Count how many lines of the data include the string "command", then say that number and stop.

--

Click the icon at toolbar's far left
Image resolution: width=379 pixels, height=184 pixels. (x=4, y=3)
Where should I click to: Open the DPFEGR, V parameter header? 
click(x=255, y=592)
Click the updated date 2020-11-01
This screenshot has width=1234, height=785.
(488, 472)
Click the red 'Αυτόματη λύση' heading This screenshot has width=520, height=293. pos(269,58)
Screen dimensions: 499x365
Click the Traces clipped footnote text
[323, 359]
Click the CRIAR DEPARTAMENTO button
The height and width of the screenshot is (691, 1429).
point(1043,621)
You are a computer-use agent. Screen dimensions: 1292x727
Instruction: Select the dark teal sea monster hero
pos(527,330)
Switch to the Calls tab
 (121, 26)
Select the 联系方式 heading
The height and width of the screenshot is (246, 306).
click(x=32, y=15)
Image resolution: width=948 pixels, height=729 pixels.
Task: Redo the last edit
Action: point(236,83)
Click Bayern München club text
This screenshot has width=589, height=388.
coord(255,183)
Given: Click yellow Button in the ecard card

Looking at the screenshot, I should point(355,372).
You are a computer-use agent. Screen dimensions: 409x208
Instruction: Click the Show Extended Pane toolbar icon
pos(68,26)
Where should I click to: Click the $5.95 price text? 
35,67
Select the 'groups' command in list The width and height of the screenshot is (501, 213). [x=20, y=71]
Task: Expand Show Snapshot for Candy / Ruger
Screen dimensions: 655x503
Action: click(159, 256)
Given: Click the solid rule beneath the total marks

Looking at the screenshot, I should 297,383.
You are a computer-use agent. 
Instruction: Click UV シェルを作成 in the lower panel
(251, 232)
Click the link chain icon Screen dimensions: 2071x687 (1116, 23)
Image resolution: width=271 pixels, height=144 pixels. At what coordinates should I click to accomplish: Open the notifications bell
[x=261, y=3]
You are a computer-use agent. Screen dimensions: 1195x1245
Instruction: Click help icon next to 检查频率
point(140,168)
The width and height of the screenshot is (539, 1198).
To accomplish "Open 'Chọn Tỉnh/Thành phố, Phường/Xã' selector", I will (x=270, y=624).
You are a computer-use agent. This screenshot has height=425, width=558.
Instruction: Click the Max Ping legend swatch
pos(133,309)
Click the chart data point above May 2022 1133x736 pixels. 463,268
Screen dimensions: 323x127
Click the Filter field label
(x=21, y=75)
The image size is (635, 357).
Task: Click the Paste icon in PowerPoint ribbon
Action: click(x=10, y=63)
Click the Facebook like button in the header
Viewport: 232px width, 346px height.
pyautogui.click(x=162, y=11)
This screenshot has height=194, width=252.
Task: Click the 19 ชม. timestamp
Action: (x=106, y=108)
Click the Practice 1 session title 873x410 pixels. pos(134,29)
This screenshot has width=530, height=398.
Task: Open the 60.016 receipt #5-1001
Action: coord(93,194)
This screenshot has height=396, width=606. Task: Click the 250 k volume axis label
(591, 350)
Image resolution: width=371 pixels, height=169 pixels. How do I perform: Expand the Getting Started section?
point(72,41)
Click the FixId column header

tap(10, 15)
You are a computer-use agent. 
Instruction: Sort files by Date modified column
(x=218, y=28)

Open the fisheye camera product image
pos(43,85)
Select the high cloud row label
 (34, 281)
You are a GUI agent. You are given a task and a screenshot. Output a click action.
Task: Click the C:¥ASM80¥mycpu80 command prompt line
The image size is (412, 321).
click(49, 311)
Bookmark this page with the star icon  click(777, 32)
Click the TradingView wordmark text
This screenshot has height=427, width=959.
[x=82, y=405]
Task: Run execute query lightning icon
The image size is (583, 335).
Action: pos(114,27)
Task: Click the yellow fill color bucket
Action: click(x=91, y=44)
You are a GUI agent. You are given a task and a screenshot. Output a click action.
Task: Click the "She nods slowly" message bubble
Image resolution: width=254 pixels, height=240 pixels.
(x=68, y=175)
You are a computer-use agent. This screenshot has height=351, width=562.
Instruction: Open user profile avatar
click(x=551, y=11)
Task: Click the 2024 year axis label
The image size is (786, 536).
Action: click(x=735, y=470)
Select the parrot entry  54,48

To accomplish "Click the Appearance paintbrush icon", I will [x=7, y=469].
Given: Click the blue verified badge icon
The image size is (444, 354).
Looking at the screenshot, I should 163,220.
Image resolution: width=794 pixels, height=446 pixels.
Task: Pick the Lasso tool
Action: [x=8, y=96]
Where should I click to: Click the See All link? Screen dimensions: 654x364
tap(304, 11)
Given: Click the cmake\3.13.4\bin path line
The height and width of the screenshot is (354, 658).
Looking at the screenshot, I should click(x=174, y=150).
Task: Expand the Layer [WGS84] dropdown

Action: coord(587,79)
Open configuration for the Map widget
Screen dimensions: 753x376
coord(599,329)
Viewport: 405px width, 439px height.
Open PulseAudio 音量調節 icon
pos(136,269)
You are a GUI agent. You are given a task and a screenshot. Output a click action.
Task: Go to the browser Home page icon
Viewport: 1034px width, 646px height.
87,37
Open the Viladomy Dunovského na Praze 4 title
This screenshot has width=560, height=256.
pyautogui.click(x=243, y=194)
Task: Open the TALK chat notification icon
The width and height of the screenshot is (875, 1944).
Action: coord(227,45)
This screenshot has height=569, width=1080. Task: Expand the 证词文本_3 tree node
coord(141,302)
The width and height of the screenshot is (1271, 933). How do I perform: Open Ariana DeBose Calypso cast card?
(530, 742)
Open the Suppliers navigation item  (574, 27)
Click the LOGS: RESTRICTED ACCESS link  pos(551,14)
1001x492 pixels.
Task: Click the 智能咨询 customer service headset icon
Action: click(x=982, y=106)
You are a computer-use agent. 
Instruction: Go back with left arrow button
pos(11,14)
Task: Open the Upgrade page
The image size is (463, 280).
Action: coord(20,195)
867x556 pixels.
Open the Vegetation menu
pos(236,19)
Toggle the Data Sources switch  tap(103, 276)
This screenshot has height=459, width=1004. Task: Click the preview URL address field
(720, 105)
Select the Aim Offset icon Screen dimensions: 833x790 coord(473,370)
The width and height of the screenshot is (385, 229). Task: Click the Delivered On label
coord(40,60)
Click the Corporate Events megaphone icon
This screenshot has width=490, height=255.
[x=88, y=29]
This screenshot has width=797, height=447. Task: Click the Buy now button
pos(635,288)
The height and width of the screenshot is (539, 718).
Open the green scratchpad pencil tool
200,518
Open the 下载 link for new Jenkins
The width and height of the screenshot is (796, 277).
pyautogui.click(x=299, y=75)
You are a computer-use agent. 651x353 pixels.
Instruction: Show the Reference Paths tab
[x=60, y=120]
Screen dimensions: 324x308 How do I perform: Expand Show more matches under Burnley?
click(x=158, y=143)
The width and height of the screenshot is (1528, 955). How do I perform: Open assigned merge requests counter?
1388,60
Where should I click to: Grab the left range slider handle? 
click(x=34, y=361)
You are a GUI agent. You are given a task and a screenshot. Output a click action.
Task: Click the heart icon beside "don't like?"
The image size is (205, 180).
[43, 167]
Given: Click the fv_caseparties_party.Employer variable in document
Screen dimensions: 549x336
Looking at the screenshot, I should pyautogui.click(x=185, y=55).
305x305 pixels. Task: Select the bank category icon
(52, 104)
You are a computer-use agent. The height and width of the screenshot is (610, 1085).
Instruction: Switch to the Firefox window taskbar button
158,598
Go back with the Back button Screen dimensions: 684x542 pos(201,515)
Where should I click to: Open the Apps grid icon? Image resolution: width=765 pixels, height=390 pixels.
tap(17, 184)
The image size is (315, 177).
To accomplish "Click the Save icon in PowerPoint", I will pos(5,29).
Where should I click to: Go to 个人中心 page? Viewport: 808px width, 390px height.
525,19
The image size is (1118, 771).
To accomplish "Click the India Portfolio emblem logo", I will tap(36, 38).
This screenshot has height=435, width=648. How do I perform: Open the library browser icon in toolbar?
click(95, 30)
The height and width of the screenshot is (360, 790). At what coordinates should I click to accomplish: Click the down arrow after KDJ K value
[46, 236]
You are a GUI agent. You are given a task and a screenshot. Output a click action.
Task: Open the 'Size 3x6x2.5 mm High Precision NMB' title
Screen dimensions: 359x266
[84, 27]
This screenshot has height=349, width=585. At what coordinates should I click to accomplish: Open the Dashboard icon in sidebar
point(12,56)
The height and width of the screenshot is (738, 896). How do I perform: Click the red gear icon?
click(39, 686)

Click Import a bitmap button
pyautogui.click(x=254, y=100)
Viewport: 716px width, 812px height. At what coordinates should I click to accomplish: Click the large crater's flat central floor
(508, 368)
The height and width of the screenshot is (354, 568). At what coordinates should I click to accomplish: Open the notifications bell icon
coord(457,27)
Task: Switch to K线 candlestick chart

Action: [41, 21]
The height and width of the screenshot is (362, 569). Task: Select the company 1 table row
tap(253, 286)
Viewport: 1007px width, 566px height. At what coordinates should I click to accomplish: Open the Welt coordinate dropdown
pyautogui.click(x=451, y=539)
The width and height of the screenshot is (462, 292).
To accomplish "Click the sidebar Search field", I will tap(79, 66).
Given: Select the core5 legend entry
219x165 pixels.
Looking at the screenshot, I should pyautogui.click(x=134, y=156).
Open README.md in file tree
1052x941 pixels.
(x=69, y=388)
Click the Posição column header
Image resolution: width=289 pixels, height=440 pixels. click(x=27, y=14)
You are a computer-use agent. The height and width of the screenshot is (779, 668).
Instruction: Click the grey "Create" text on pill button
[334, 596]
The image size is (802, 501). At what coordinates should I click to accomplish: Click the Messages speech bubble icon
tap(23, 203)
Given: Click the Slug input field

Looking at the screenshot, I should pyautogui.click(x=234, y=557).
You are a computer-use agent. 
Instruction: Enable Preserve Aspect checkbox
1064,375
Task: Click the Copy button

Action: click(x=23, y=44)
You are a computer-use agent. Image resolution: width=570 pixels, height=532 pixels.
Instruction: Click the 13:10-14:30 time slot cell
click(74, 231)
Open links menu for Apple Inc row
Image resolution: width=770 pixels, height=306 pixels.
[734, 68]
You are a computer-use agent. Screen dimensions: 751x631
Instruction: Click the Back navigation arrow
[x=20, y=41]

--

• _Final answer_
2